START

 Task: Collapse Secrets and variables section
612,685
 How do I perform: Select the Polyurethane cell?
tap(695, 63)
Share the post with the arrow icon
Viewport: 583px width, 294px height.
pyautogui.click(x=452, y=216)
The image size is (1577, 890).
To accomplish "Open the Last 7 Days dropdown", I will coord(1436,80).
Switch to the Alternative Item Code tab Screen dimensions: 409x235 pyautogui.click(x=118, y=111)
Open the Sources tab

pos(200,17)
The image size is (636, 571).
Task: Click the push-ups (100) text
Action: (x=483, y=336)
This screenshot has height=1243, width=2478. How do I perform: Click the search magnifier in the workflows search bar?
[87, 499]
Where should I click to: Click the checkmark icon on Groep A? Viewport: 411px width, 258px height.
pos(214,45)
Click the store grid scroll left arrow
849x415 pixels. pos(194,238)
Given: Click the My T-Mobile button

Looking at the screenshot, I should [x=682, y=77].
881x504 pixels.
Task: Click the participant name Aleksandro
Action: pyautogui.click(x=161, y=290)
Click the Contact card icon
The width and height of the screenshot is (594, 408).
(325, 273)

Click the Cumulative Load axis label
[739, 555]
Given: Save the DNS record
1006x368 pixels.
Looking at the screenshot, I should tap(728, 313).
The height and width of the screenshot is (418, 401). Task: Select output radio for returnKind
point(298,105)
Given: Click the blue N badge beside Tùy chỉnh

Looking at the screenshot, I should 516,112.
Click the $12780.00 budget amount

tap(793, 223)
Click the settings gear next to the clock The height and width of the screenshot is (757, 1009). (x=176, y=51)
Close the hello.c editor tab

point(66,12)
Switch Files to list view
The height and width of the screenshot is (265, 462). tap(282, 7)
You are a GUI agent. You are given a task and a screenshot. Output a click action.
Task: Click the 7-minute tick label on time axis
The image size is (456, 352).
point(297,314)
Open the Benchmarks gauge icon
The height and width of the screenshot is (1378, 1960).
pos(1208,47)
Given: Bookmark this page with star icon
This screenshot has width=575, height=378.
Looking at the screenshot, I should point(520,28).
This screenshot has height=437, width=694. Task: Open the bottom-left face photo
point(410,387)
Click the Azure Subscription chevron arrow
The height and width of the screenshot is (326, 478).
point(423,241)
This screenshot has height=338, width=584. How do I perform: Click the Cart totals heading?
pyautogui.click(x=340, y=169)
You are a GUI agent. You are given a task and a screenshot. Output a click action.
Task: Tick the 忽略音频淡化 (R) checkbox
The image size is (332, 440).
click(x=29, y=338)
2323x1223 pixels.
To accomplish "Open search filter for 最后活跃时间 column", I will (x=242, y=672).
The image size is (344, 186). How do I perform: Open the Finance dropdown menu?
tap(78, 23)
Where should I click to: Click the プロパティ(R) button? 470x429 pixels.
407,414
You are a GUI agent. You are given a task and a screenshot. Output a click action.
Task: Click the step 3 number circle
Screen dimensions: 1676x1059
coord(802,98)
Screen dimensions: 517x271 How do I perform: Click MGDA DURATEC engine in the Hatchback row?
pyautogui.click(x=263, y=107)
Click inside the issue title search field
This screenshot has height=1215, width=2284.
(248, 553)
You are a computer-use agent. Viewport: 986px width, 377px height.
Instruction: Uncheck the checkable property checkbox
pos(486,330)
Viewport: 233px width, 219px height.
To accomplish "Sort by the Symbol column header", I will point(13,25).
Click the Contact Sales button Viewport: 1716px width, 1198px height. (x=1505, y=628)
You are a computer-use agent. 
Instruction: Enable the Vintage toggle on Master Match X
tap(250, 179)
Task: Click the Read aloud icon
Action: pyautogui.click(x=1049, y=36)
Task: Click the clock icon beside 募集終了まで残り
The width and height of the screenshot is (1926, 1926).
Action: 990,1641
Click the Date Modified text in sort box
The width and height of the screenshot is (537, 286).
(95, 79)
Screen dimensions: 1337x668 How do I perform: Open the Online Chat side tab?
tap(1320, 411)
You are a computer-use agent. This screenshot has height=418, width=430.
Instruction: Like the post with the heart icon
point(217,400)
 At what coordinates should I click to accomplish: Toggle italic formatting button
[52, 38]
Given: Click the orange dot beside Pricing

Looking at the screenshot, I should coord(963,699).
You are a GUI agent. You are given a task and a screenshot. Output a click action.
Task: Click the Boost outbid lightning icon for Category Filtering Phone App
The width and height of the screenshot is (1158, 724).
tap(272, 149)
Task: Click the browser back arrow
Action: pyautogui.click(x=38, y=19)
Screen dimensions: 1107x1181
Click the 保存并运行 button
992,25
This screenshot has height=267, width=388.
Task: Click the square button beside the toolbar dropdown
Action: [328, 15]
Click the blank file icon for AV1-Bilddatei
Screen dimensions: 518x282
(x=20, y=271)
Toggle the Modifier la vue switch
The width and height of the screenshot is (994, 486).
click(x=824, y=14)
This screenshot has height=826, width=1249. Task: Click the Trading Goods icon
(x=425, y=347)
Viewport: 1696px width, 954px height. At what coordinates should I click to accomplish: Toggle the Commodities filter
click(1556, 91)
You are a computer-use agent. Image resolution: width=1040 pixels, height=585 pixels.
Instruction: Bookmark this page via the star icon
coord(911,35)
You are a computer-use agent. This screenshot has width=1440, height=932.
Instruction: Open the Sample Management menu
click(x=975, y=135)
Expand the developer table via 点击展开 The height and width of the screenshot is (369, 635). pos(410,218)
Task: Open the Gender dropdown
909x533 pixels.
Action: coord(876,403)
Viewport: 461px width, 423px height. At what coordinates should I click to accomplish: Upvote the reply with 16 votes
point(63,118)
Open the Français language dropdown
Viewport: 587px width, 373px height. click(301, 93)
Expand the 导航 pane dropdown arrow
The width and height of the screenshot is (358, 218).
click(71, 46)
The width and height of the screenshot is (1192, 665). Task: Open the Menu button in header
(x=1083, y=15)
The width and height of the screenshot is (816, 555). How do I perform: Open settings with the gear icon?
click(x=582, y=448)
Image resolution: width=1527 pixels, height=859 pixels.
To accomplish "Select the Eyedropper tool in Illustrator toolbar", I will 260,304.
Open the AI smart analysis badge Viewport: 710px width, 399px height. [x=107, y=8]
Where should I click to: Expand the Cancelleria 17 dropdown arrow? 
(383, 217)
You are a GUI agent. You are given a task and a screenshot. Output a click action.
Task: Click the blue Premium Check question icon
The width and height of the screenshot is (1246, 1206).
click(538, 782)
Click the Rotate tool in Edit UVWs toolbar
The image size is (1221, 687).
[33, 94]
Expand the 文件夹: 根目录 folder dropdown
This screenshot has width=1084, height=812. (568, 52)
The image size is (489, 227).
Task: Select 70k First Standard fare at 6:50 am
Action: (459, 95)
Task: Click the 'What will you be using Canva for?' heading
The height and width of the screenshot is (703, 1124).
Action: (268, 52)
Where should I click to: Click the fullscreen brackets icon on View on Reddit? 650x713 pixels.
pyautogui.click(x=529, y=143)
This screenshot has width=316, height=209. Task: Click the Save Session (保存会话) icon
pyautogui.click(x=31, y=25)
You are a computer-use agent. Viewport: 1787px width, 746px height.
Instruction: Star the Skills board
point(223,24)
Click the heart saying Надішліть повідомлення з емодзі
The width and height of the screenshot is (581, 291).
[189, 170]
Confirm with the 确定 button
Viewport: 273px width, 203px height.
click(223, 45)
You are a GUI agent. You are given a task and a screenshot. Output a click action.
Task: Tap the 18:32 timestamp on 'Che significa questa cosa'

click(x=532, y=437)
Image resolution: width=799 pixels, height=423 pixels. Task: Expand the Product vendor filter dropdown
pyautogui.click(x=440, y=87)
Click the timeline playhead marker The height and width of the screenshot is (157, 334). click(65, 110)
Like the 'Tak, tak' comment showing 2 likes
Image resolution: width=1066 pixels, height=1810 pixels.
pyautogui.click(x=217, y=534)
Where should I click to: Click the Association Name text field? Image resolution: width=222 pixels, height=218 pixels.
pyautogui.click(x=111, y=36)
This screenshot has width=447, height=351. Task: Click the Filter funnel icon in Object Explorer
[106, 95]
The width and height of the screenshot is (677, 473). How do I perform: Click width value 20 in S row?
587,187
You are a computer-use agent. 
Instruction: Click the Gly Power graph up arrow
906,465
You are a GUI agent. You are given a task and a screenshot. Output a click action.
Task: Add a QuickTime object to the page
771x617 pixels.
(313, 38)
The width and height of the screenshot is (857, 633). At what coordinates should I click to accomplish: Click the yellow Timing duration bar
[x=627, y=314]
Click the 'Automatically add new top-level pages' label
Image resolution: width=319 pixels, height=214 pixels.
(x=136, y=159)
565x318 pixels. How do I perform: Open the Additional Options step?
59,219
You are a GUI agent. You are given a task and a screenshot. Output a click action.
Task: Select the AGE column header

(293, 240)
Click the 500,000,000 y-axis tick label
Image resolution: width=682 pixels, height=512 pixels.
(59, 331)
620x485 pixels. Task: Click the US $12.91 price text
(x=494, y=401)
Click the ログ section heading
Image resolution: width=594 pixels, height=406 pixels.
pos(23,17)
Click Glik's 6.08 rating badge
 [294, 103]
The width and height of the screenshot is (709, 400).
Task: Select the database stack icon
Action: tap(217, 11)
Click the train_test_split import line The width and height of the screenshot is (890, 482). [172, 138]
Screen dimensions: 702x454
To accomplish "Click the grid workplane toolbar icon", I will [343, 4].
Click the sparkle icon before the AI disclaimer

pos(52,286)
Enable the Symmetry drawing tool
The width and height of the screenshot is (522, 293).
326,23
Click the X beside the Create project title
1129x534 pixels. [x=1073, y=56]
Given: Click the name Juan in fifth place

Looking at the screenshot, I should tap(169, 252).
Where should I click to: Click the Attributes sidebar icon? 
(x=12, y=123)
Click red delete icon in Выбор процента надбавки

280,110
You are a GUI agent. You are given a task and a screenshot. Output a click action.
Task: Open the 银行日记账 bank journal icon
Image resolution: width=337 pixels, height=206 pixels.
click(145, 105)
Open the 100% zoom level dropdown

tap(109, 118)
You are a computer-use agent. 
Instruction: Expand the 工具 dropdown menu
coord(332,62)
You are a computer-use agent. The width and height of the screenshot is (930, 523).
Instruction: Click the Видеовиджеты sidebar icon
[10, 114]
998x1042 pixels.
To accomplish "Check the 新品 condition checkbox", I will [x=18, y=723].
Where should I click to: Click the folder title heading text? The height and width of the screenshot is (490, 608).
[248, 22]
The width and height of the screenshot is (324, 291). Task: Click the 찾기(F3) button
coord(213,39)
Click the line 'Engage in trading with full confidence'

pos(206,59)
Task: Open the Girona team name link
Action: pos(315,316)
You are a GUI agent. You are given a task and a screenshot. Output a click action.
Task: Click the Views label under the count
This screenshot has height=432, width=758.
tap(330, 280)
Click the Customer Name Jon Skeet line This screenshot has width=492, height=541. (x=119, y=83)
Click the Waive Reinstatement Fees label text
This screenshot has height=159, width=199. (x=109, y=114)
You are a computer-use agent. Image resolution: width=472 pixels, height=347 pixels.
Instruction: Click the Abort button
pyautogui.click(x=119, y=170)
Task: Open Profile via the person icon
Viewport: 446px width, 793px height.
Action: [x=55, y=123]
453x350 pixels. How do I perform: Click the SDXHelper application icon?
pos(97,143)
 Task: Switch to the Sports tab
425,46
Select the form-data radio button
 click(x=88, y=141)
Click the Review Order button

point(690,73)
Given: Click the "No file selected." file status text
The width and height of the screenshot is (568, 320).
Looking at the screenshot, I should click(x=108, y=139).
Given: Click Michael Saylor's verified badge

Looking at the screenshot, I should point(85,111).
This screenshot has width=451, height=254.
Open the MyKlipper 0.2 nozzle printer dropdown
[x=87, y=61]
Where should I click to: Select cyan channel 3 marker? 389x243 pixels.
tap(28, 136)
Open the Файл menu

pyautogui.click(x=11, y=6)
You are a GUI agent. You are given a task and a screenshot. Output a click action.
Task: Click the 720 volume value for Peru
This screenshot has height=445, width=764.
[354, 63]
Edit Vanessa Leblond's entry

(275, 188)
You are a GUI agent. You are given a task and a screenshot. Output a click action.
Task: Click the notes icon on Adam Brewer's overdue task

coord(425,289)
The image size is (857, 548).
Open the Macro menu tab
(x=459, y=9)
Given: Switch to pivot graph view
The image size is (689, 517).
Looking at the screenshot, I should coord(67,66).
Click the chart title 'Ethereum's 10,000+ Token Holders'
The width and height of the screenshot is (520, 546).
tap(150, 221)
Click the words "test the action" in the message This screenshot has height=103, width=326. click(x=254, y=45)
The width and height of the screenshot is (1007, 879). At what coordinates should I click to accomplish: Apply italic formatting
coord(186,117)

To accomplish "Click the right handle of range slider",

END

--- DIRECTIVE ---
Present the entries as a numbered list, from the first line through the line containing "Looking at the screenshot, I should tap(728, 313).", including both ends and omitting blank lines.

--- SOLUTION FOR THIS TASK ---
1.  Task: Collapse Secrets and variables section
2. 612,685
3.  How do I perform: Select the Polyurethane cell?
4. tap(695, 63)
5. Share the post with the arrow icon
6. Viewport: 583px width, 294px height.
7. pyautogui.click(x=452, y=216)
8. The image size is (1577, 890).
9. To accomplish "Open the Last 7 Days dropdown", I will coord(1436,80).
10. Switch to the Alternative Item Code tab Screen dimensions: 409x235 pyautogui.click(x=118, y=111)
11. Open the Sources tab
12. pos(200,17)
13. The image size is (636, 571).
14. Task: Click the push-ups (100) text
15. Action: (x=483, y=336)
16. This screenshot has height=1243, width=2478. How do I perform: Click the search magnifier in the workflows search bar?
17. [87, 499]
18. Where should I click to: Click the checkmark icon on Groep A? Viewport: 411px width, 258px height.
19. pos(214,45)
20. Click the store grid scroll left arrow
21. 849x415 pixels. pos(194,238)
22. Given: Click the My T-Mobile button
23. Looking at the screenshot, I should [x=682, y=77].
24. 881x504 pixels.
25. Task: Click the participant name Aleksandro
26. Action: pyautogui.click(x=161, y=290)
27. Click the Contact card icon
28. The width and height of the screenshot is (594, 408).
29. (325, 273)
30. Click the Cumulative Load axis label
31. [739, 555]
32. Given: Save the DNS record
33. 1006x368 pixels.
34. Looking at the screenshot, I should tap(728, 313).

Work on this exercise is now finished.